After that, I finally got it. If I would have stopped to hear what she was saying, and stop being scared about the idea of being poor, I would have realized that we weren't. I would have realized I was being judgmental and selfish to my mother. She was trying as hard as she could to get a job but she realizes that we don’t need that the things we want. And I needed to realize that too, If only I had listened sooner.  


Comments (4)

Brittany Cooper (Student 2016)
Brittany Cooper

PP I love this ! - What grabbed my attention is that I could hear my mom's voice telling my the same exact thing. I was in that same position of not getting what you want when you want it.
- What I learned about the student author is that she is very determined to get her point across. - Her style of writing allows you to understand what is happening in the narrative. You can easily relate to what is happening in her story to a personal experience you may have happen to you.

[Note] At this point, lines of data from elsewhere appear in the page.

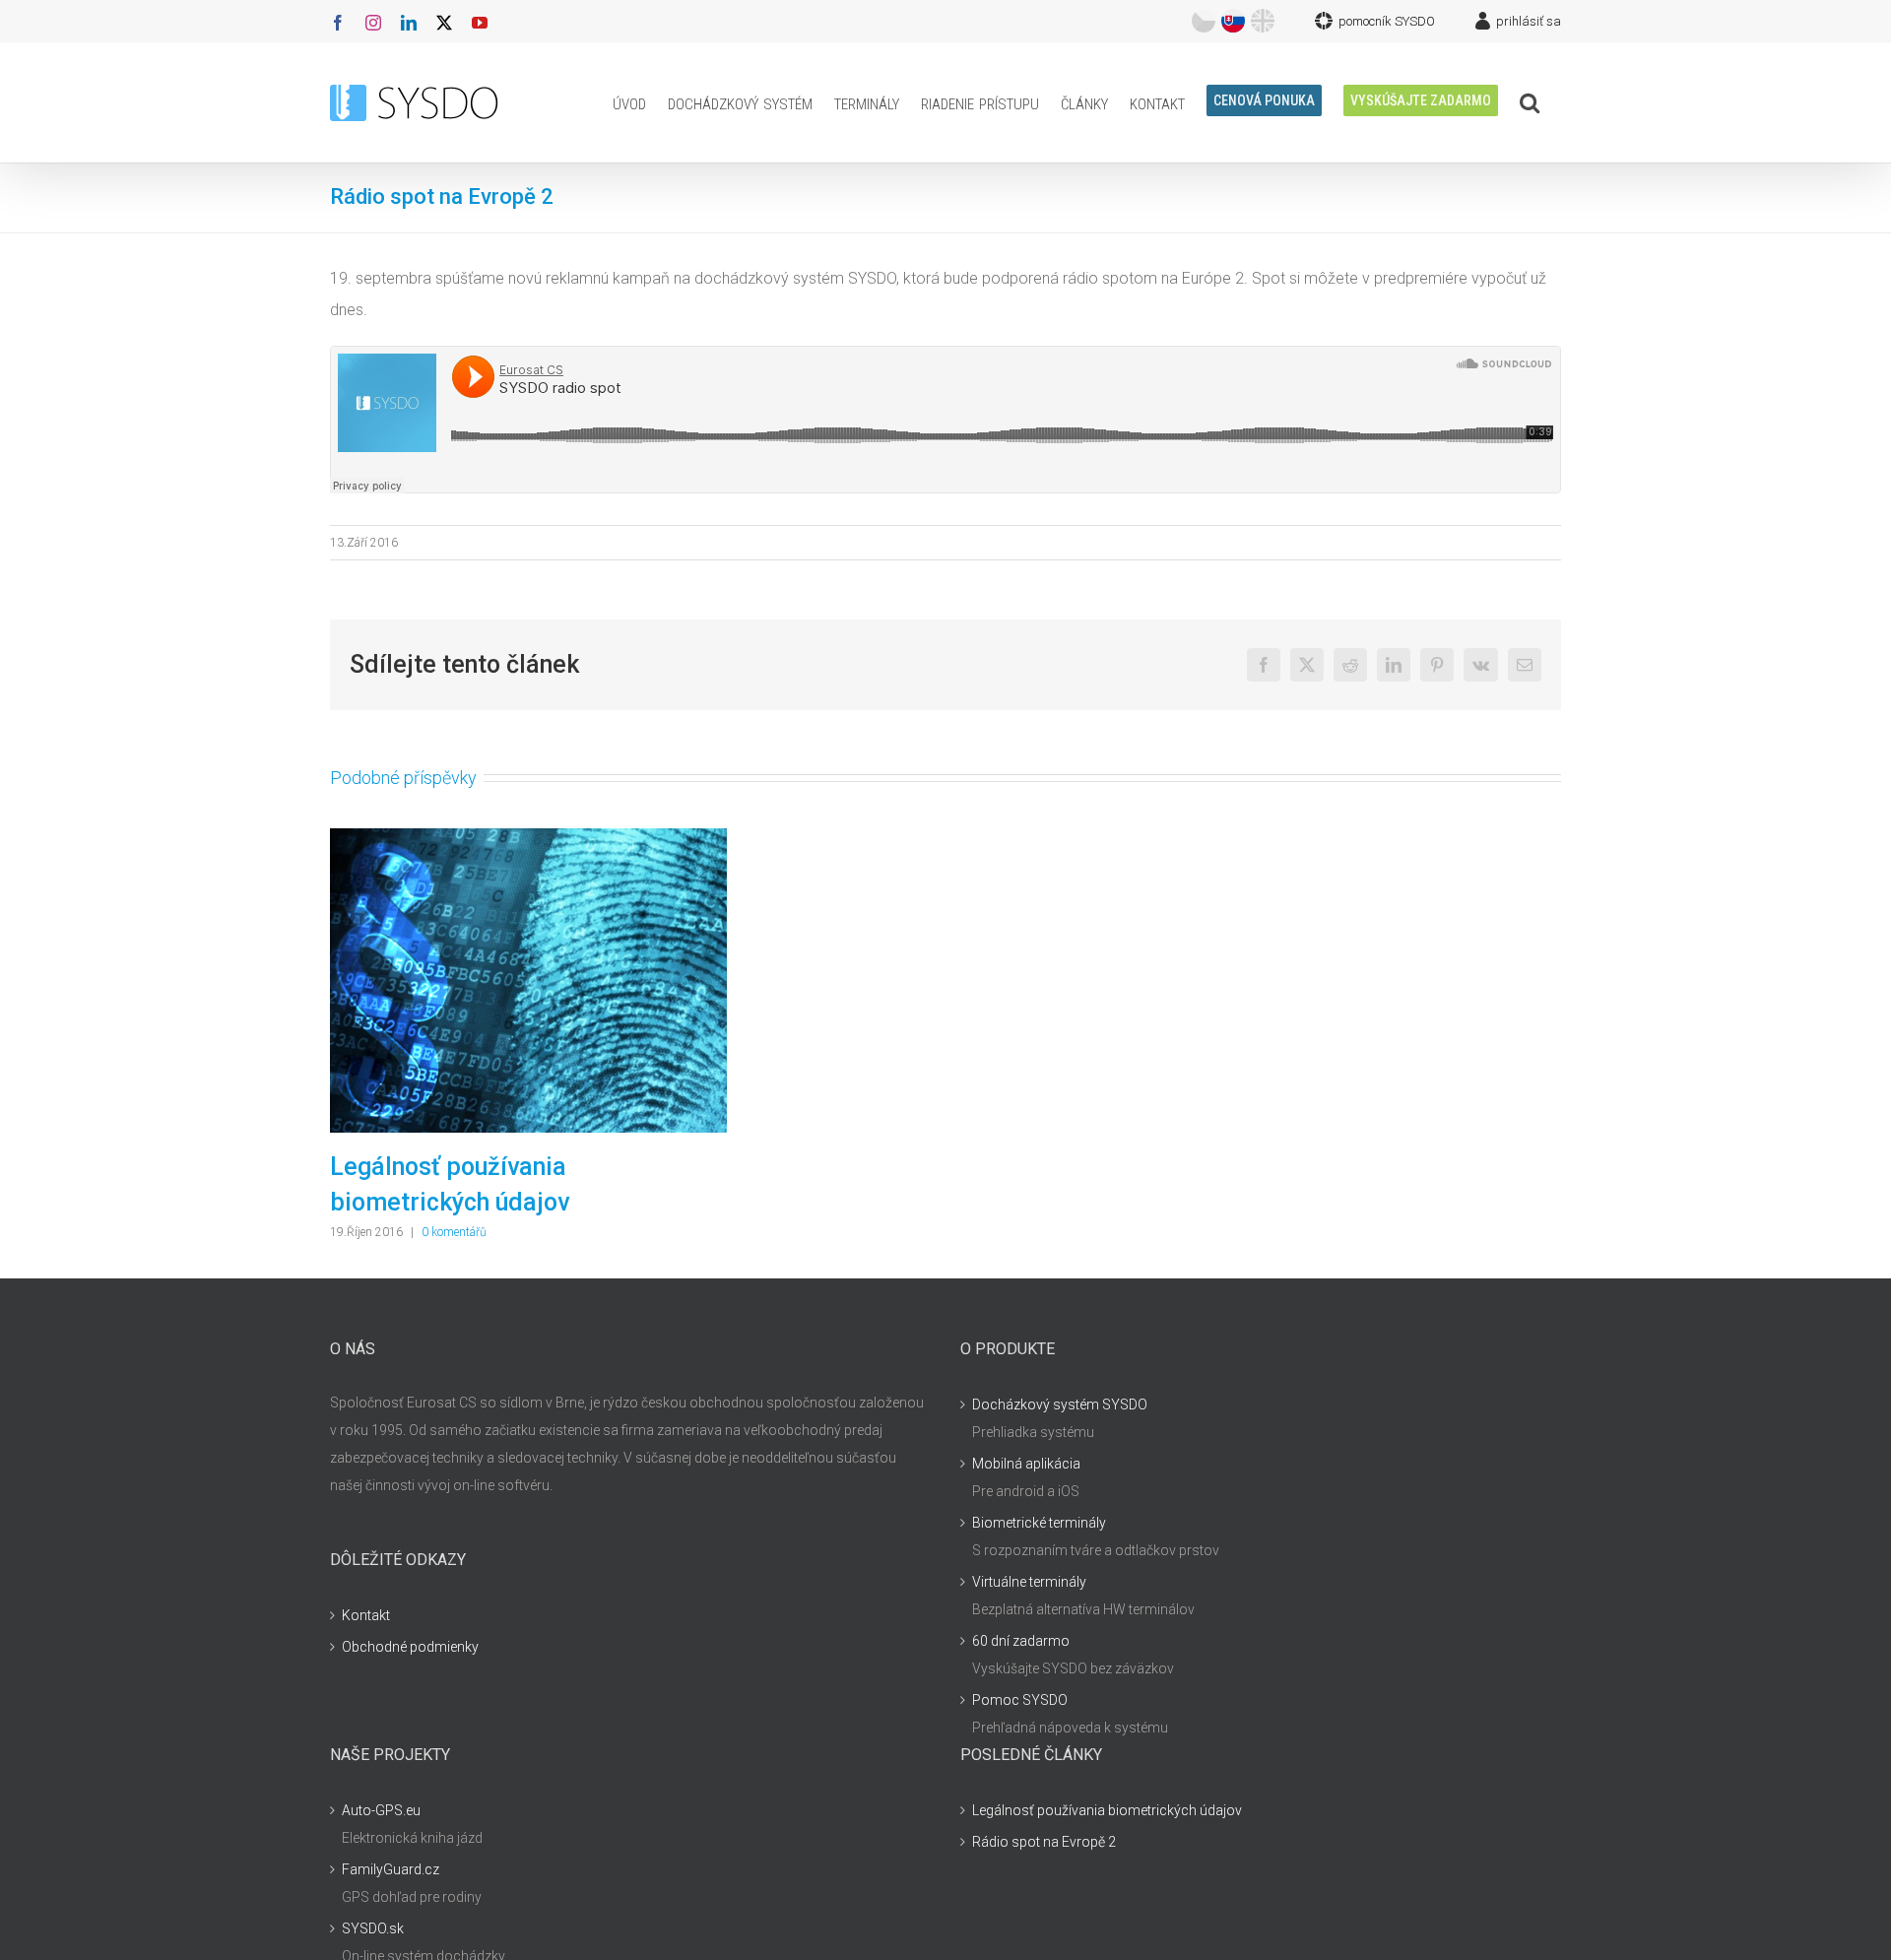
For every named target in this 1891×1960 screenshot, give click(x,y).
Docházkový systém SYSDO (1059, 1404)
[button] (1529, 102)
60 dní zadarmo (1021, 1641)
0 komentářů (454, 1232)
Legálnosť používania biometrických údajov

Stephanie Dyson (Student 2016)
Stephanie Dyson

I really enjoyed your narrative; it seemed to be a personal anecdote about something that a lot of people would still keep low key. The way you tied the analytical essay and your narrative together was spot on. Along with the connection, the language between you narrative and your essay was, as Adowa mentioned, vivid and clear. You did a great job of summarizing the text; I enjoyed this.

Felix D'Hermillon (Student 2016)
Felix D'Hermillon
  1. I liked in the personal essay that you said "bringing home the bacon"
  2. I never got the impression that you were struggling. You always seemed pretty well off.
  3. I liked how you made the quotes and explanations short and choppy. It kept the conversation flowing.